Once you have your list, you can move on to the next step, figuring out what you can really afford and making adjustments.


Ideally, you’ve already been planning for holiday gifts and have set money aside every month so you have a nice pot of cash ready and waiting for your holiday spree, but many of us get caught a little short. Take a realistic look at your budget and decide what you can and can’t afford this holiday season. If you’re hosting a holiday or party at your house, buying new clothes for an event, or attending holiday shows and parties, those can also eat into your available cash. Once you’ve decided how much you can afford to spend on gifts, grab your list from Step 1 and:

  • Add it up. Check those spending limits and gift prices you included on your list and see how close you are to what you can afford.
  • Be honest with yourself. If your budget and your plans don’t match, does everyone on your list really need a gift?

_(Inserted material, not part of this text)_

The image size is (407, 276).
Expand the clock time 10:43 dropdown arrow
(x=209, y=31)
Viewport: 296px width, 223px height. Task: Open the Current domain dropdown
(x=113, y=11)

Would a less costly option, like baking, other homemade gifts or another creative alternative work? (Stay tuned for Part 2 in this series – Giving Great Gifts for Less (or No) Cash – coming Nov. 29)
  • Adjust your list. Take people off, lower your spending limits and/or change your gift ideas to better match your budget.
  • Bring your list. On your phone, on paper, whatever works best for you, make sure you have your list on hand when you’re shopping.
  • Keep track. Update your list as you go with what you bought and how much you spent. If you went over budget for one person, consider adjusting somewhere else.

Keeping track as you go is the key here. You’re less likely to forget someone – or accidentally double up – and more likely to stick to your budget if you have an updated list with you.

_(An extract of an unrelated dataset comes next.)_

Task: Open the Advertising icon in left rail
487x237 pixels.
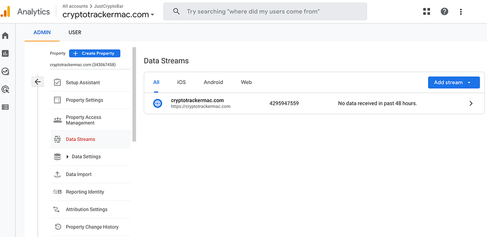Action: tap(5, 89)
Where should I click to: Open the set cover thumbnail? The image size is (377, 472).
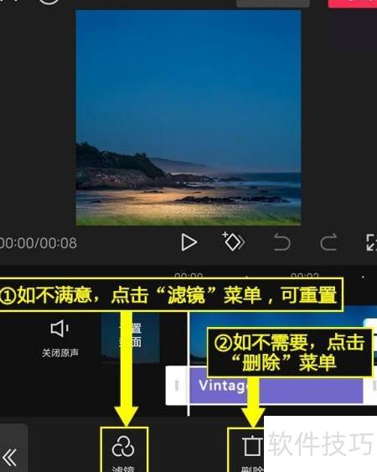pos(130,338)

And before you put it all on a credit card to pay off later, the folks at myFICO (the company behind your credit score) want you to remember you’ll be paying interest on those purchases if you don’t pay off your whole balance each month, and you could also be lowering your credit score.

The Bankers Trust Education Center has a few more holiday budget pitfalls to avoid so you won’t be dreading your January bank statement or digging out of debt for months to come.


If your family or friend group is large, it can be overwhelming to think about affording even something small for each person, never mind all the time you’d need to shop. But there are fun ways to exchange gifts with a group without busting your budget. You can:

  • Draw names. In person or virtually, randomly assign names so each person in the group/family is giving and receiving just one gift.
  • Set a price limit. Is $5 right for your family? $50? Be sure to consider whether or not everyone is in the same financial shape and try to set a budget that won’t cause stress for those who might have lower incomes or higher bills.
  • Have a “white elephant” exchange. Each person brings one wrapped gift and participants take turns picking one from the pile. Choose gag gifts, or have everyone bring something similar (scented candles/restaurant gift cards/vintage t-shirts/etc.). Trade or “steal” opened gifts. Check out https://www.whiteelephantrules.comfor more ideas.

If you make your list(s) and check it every time, pay attention to your budget, and find creative ways to make gift giving both affordable and fun, you’ll be on your way to a low-stress holiday season and a more relaxing New Year.